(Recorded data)
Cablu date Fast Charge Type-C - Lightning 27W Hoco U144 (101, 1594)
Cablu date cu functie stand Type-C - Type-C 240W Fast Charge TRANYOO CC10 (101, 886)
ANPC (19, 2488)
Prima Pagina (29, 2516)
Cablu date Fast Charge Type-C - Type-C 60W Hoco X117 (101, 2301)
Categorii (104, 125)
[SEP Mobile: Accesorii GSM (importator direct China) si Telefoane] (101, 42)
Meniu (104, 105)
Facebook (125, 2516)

* [Task instructions] Wherever a line in the data above holds the word "Fast", copy that line.

* [Your solution]
Cablu date Fast Charge Type-C - Lightning 27W Hoco U144 (101, 1594)
Cablu date cu functie stand Type-C - Type-C 240W Fast Charge TRANYOO CC10 (101, 886)
Cablu date Fast Charge Type-C - Type-C 60W Hoco X117 (101, 2301)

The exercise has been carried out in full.